- EXERCISE BRIEF
Return the listing below verbatim, reproducing every line without alteration.

++++ INPUT ROWS

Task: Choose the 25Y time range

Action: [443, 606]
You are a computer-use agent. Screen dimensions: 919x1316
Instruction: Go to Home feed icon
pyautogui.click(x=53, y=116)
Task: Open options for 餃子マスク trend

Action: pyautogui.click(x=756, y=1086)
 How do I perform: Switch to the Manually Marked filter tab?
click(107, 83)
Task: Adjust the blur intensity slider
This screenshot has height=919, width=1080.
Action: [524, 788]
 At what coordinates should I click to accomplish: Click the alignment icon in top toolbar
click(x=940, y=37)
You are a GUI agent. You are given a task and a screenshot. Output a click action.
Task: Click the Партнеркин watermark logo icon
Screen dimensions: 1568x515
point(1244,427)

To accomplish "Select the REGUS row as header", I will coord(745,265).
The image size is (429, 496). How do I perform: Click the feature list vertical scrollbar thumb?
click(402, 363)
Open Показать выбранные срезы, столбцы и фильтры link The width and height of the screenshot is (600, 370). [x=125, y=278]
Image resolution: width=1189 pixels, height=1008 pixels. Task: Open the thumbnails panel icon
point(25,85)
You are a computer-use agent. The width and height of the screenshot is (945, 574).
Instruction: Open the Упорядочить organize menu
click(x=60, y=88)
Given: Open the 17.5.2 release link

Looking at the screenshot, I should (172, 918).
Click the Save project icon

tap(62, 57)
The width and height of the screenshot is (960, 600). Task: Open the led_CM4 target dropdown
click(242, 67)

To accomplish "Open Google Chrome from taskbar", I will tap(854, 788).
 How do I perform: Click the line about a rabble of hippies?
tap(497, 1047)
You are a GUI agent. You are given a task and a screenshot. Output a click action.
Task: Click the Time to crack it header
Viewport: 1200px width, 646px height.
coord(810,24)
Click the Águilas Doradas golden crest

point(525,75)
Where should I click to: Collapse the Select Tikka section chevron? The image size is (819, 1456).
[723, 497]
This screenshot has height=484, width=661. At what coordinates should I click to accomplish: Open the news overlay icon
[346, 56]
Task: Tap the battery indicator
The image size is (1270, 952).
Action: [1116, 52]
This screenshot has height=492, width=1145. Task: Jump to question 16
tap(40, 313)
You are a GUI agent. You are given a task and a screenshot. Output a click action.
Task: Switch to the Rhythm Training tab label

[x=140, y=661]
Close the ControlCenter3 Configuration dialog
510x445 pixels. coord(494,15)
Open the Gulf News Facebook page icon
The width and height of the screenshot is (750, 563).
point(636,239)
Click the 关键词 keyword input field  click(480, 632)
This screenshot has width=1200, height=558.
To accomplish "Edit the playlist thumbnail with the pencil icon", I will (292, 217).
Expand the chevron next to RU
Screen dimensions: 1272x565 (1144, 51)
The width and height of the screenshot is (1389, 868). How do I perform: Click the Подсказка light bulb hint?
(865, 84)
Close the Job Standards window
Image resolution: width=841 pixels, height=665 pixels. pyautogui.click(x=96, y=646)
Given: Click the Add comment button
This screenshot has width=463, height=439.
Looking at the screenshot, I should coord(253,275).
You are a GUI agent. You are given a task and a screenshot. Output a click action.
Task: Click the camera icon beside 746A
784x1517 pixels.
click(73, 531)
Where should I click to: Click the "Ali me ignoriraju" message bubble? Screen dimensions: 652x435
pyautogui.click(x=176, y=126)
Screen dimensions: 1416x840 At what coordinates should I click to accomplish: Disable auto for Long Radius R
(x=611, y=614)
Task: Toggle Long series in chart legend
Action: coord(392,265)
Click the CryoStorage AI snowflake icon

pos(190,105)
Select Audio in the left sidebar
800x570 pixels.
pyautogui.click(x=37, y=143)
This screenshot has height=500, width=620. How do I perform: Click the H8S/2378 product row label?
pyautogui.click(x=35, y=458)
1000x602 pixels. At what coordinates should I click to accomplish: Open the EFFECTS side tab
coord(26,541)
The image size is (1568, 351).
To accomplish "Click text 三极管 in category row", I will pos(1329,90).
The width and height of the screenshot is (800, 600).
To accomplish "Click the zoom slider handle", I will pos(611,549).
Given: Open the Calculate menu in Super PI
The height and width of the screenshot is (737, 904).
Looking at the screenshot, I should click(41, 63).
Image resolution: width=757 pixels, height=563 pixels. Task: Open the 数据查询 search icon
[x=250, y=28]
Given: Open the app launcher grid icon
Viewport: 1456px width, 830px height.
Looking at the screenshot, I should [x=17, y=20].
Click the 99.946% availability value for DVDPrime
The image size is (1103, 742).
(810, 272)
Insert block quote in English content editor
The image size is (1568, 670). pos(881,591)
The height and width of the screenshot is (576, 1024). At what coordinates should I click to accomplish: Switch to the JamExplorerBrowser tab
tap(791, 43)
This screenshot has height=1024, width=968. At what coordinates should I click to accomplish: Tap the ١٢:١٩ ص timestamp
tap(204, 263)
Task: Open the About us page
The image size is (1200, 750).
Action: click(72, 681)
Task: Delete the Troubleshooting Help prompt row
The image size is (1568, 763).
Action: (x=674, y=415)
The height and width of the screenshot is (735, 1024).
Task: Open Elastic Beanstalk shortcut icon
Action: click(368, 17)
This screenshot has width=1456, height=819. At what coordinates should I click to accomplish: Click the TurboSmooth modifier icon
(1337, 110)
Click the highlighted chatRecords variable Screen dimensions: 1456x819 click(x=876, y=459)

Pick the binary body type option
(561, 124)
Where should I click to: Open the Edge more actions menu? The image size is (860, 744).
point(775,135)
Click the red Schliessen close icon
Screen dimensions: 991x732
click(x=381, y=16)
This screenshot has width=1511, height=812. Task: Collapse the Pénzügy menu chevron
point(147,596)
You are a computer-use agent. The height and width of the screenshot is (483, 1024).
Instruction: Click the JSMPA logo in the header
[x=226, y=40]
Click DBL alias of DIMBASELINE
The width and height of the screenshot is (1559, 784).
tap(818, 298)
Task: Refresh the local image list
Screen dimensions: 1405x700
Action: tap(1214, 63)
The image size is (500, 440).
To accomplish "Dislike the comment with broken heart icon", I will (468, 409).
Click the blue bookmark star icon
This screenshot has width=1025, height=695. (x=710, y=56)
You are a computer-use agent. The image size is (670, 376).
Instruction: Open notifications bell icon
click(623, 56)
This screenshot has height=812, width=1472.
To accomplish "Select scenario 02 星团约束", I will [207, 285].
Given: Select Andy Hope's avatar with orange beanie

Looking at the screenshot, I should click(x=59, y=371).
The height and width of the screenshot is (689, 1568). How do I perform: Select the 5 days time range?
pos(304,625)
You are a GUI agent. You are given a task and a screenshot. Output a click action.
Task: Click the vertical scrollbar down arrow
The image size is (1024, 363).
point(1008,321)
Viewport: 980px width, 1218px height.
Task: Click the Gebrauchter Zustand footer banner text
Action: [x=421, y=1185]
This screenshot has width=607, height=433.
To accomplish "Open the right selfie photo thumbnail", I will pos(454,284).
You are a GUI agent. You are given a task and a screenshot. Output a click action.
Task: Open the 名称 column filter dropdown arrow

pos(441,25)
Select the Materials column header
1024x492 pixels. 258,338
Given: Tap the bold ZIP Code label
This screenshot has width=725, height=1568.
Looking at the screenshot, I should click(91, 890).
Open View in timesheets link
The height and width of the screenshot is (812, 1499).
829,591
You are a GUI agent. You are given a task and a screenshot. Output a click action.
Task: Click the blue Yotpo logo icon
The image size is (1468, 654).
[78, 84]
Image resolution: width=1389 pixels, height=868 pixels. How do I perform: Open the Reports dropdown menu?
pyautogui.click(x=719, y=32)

++++++++

- TASK RESPONSE
Task: Choose the 25Y time range

Action: [443, 606]
You are a computer-use agent. Screen dimensions: 919x1316
Instruction: Go to Home feed icon
pyautogui.click(x=53, y=116)
Task: Open options for 餃子マスク trend

Action: pyautogui.click(x=756, y=1086)
 How do I perform: Switch to the Manually Marked filter tab?
click(107, 83)
Task: Adjust the blur intensity slider
This screenshot has height=919, width=1080.
Action: [524, 788]
 At what coordinates should I click to accomplish: Click the alignment icon in top toolbar
click(x=940, y=37)
You are a GUI agent. You are given a task and a screenshot. Output a click action.
Task: Click the Партнеркин watermark logo icon
Screen dimensions: 1568x515
point(1244,427)

To accomplish "Select the REGUS row as header", I will coord(745,265).
The image size is (429, 496). How do I perform: Click the feature list vertical scrollbar thumb?
click(402, 363)
Open Показать выбранные срезы, столбцы и фильтры link The width and height of the screenshot is (600, 370). [x=125, y=278]
Image resolution: width=1189 pixels, height=1008 pixels. Task: Open the thumbnails panel icon
point(25,85)
You are a computer-use agent. The width and height of the screenshot is (945, 574).
Instruction: Open the Упорядочить organize menu
click(x=60, y=88)
Given: Open the 17.5.2 release link

Looking at the screenshot, I should (172, 918).
Click the Save project icon

tap(62, 57)
The width and height of the screenshot is (960, 600). Task: Open the led_CM4 target dropdown
click(242, 67)

To accomplish "Open Google Chrome from taskbar", I will tap(854, 788).
 How do I perform: Click the line about a rabble of hippies?
tap(497, 1047)
You are a GUI agent. You are given a task and a screenshot. Output a click action.
Task: Click the Time to crack it header
Viewport: 1200px width, 646px height.
coord(810,24)
Click the Águilas Doradas golden crest

point(525,75)
Where should I click to: Collapse the Select Tikka section chevron? The image size is (819, 1456).
[723, 497]
This screenshot has height=484, width=661. At what coordinates should I click to accomplish: Open the news overlay icon
[346, 56]
Task: Tap the battery indicator
The image size is (1270, 952).
Action: [1116, 52]
This screenshot has height=492, width=1145. Task: Jump to question 16
tap(40, 313)
You are a GUI agent. You are given a task and a screenshot. Output a click action.
Task: Switch to the Rhythm Training tab label

[x=140, y=661]
Close the ControlCenter3 Configuration dialog
510x445 pixels. coord(494,15)
Open the Gulf News Facebook page icon
The width and height of the screenshot is (750, 563).
point(636,239)
Click the 关键词 keyword input field  click(480, 632)
This screenshot has width=1200, height=558.
To accomplish "Edit the playlist thumbnail with the pencil icon", I will (292, 217).
Expand the chevron next to RU
Screen dimensions: 1272x565 (1144, 51)
The width and height of the screenshot is (1389, 868). How do I perform: Click the Подсказка light bulb hint?
(865, 84)
Close the Job Standards window
Image resolution: width=841 pixels, height=665 pixels. pyautogui.click(x=96, y=646)
Given: Click the Add comment button
This screenshot has width=463, height=439.
Looking at the screenshot, I should coord(253,275).
You are a GUI agent. You are given a task and a screenshot. Output a click action.
Task: Click the camera icon beside 746A
784x1517 pixels.
click(73, 531)
Where should I click to: Click the "Ali me ignoriraju" message bubble? Screen dimensions: 652x435
pyautogui.click(x=176, y=126)
Screen dimensions: 1416x840 At what coordinates should I click to accomplish: Disable auto for Long Radius R
(x=611, y=614)
Task: Toggle Long series in chart legend
Action: coord(392,265)
Click the CryoStorage AI snowflake icon

pos(190,105)
Select Audio in the left sidebar
800x570 pixels.
pyautogui.click(x=37, y=143)
This screenshot has height=500, width=620. How do I perform: Click the H8S/2378 product row label?
pyautogui.click(x=35, y=458)
1000x602 pixels. At what coordinates should I click to accomplish: Open the EFFECTS side tab
coord(26,541)
The image size is (1568, 351).
To accomplish "Click text 三极管 in category row", I will pos(1329,90).
The width and height of the screenshot is (800, 600).
To accomplish "Click the zoom slider handle", I will pos(611,549).
Given: Open the Calculate menu in Super PI
The height and width of the screenshot is (737, 904).
Looking at the screenshot, I should click(41, 63).
Image resolution: width=757 pixels, height=563 pixels. Task: Open the 数据查询 search icon
[x=250, y=28]
Given: Open the app launcher grid icon
Viewport: 1456px width, 830px height.
Looking at the screenshot, I should [x=17, y=20].
Click the 99.946% availability value for DVDPrime
The image size is (1103, 742).
(810, 272)
Insert block quote in English content editor
The image size is (1568, 670). pos(881,591)
The height and width of the screenshot is (576, 1024). At what coordinates should I click to accomplish: Switch to the JamExplorerBrowser tab
tap(791, 43)
This screenshot has height=1024, width=968. At what coordinates should I click to accomplish: Tap the ١٢:١٩ ص timestamp
tap(204, 263)
Task: Open the About us page
The image size is (1200, 750).
Action: click(72, 681)
Task: Delete the Troubleshooting Help prompt row
The image size is (1568, 763).
Action: (x=674, y=415)
The height and width of the screenshot is (735, 1024).
Task: Open Elastic Beanstalk shortcut icon
Action: click(368, 17)
This screenshot has width=1456, height=819. At what coordinates should I click to accomplish: Click the TurboSmooth modifier icon
(1337, 110)
Click the highlighted chatRecords variable Screen dimensions: 1456x819 click(x=876, y=459)

Pick the binary body type option
(561, 124)
Where should I click to: Open the Edge more actions menu? The image size is (860, 744).
point(775,135)
Click the red Schliessen close icon
Screen dimensions: 991x732
click(x=381, y=16)
This screenshot has width=1511, height=812. Task: Collapse the Pénzügy menu chevron
point(147,596)
You are a computer-use agent. The height and width of the screenshot is (483, 1024).
Instruction: Click the JSMPA logo in the header
[x=226, y=40]
Click DBL alias of DIMBASELINE
The width and height of the screenshot is (1559, 784).
tap(818, 298)
Task: Refresh the local image list
Screen dimensions: 1405x700
Action: tap(1214, 63)
The image size is (500, 440).
To accomplish "Dislike the comment with broken heart icon", I will (468, 409).
Click the blue bookmark star icon
This screenshot has width=1025, height=695. (x=710, y=56)
You are a computer-use agent. The image size is (670, 376).
Instruction: Open notifications bell icon
click(623, 56)
This screenshot has height=812, width=1472.
To accomplish "Select scenario 02 星团约束", I will [207, 285].
Given: Select Andy Hope's avatar with orange beanie

Looking at the screenshot, I should click(x=59, y=371).
The height and width of the screenshot is (689, 1568). How do I perform: Select the 5 days time range?
pos(304,625)
You are a GUI agent. You are given a task and a screenshot. Output a click action.
Task: Click the vertical scrollbar down arrow
The image size is (1024, 363).
point(1008,321)
Viewport: 980px width, 1218px height.
Task: Click the Gebrauchter Zustand footer banner text
Action: [x=421, y=1185]
This screenshot has width=607, height=433.
To accomplish "Open the right selfie photo thumbnail", I will pos(454,284).
You are a GUI agent. You are given a task and a screenshot. Output a click action.
Task: Open the 名称 column filter dropdown arrow

pos(441,25)
Select the Materials column header
1024x492 pixels. 258,338
Given: Tap the bold ZIP Code label
This screenshot has width=725, height=1568.
Looking at the screenshot, I should click(91, 890).
Open View in timesheets link
The height and width of the screenshot is (812, 1499).
829,591
You are a GUI agent. You are given a task and a screenshot. Output a click action.
Task: Click the blue Yotpo logo icon
The image size is (1468, 654).
[78, 84]
Image resolution: width=1389 pixels, height=868 pixels. How do I perform: Open the Reports dropdown menu?
pyautogui.click(x=719, y=32)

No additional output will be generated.